* **Task brief**
Please render all the lines below as a JSON list of strings, one string per line, leaving out any blank lines.

Data for locating visible targets
══════

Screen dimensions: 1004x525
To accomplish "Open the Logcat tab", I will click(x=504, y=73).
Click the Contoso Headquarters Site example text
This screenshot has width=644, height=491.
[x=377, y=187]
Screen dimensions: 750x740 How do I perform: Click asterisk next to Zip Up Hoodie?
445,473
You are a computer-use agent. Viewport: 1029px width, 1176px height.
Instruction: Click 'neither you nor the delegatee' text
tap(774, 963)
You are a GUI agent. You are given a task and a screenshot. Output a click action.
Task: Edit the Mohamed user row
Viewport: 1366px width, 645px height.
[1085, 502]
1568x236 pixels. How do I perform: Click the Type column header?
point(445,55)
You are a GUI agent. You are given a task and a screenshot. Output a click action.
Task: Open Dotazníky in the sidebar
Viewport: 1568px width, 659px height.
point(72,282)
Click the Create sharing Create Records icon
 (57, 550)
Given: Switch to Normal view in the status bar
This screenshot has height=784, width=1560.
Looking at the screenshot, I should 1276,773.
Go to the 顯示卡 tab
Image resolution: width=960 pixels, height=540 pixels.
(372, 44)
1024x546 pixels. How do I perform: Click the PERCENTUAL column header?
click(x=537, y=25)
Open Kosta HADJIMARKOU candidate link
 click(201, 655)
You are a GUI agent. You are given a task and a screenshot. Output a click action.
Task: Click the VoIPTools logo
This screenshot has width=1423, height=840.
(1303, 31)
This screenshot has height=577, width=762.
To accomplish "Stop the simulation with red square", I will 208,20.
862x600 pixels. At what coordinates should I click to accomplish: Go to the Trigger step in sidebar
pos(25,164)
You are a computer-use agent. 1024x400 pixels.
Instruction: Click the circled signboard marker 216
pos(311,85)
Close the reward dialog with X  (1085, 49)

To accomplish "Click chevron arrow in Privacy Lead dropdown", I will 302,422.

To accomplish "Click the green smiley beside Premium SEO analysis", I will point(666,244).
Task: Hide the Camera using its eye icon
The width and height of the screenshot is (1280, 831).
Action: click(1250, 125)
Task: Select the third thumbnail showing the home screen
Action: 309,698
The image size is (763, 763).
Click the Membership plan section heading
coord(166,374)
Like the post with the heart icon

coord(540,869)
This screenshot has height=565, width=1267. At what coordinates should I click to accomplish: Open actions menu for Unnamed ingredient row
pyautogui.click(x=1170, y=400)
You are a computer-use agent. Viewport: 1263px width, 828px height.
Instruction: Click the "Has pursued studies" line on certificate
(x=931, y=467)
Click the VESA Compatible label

══════

* **Solution**
[
  "Screen dimensions: 1004x525",
  "To accomplish \"Open the Logcat tab\", I will click(x=504, y=73).",
  "Click the Contoso Headquarters Site example text",
  "This screenshot has width=644, height=491.",
  "[x=377, y=187]",
  "Screen dimensions: 750x740 How do I perform: Click asterisk next to Zip Up Hoodie?",
  "445,473",
  "You are a computer-use agent. Viewport: 1029px width, 1176px height.",
  "Instruction: Click 'neither you nor the delegatee' text",
  "tap(774, 963)",
  "You are a GUI agent. You are given a task and a screenshot. Output a click action.",
  "Task: Edit the Mohamed user row",
  "Viewport: 1366px width, 645px height.",
  "[1085, 502]",
  "1568x236 pixels. How do I perform: Click the Type column header?",
  "point(445,55)",
  "You are a GUI agent. You are given a task and a screenshot. Output a click action.",
  "Task: Open Dotazníky in the sidebar",
  "Viewport: 1568px width, 659px height.",
  "point(72,282)",
  "Click the Create sharing Create Records icon",
  " (57, 550)",
  "Given: Switch to Normal view in the status bar",
  "This screenshot has height=784, width=1560.",
  "Looking at the screenshot, I should 1276,773.",
  "Go to the 顯示卡 tab",
  "Image resolution: width=960 pixels, height=540 pixels.",
  "(372, 44)",
  "1024x546 pixels. How do I perform: Click the PERCENTUAL column header?",
  "click(x=537, y=25)",
  "Open Kosta HADJIMARKOU candidate link",
  " click(201, 655)",
  "You are a GUI agent. You are given a task and a screenshot. Output a click action.",
  "Task: Click the VoIPTools logo",
  "This screenshot has width=1423, height=840.",
  "(1303, 31)",
  "This screenshot has height=577, width=762.",
  "To accomplish \"Stop the simulation with red square\", I will 208,20.",
  "862x600 pixels. At what coordinates should I click to accomplish: Go to the Trigger step in sidebar",
  "pos(25,164)",
  "You are a computer-use agent. 1024x400 pixels.",
  "Instruction: Click the circled signboard marker 216",
  "pos(311,85)",
  "Close the reward dialog with X  (1085, 49)",
  "To accomplish \"Click chevron arrow in Privacy Lead dropdown\", I will 302,422.",
  "To accomplish \"Click the green smiley beside Premium SEO analysis\", I will point(666,244).",
  "Task: Hide the Camera using its eye icon",
  "The width and height of the screenshot is (1280, 831).",
  "Action: click(1250, 125)",
  "Task: Select the third thumbnail showing the home screen",
  "Action: 309,698",
  "The image size is (763, 763).",
  "Click the Membership plan section heading",
  "coord(166,374)",
  "Like the post with the heart icon",
  "coord(540,869)",
  "This screenshot has height=565, width=1267. At what coordinates should I click to accomplish: Open actions menu for Unnamed ingredient row",
  "pyautogui.click(x=1170, y=400)",
  "You are a computer-use agent. Viewport: 1263px width, 828px height.",
  "Instruction: Click the \"Has pursued studies\" line on certificate",
  "(x=931, y=467)",
  "Click the VESA Compatible label"
]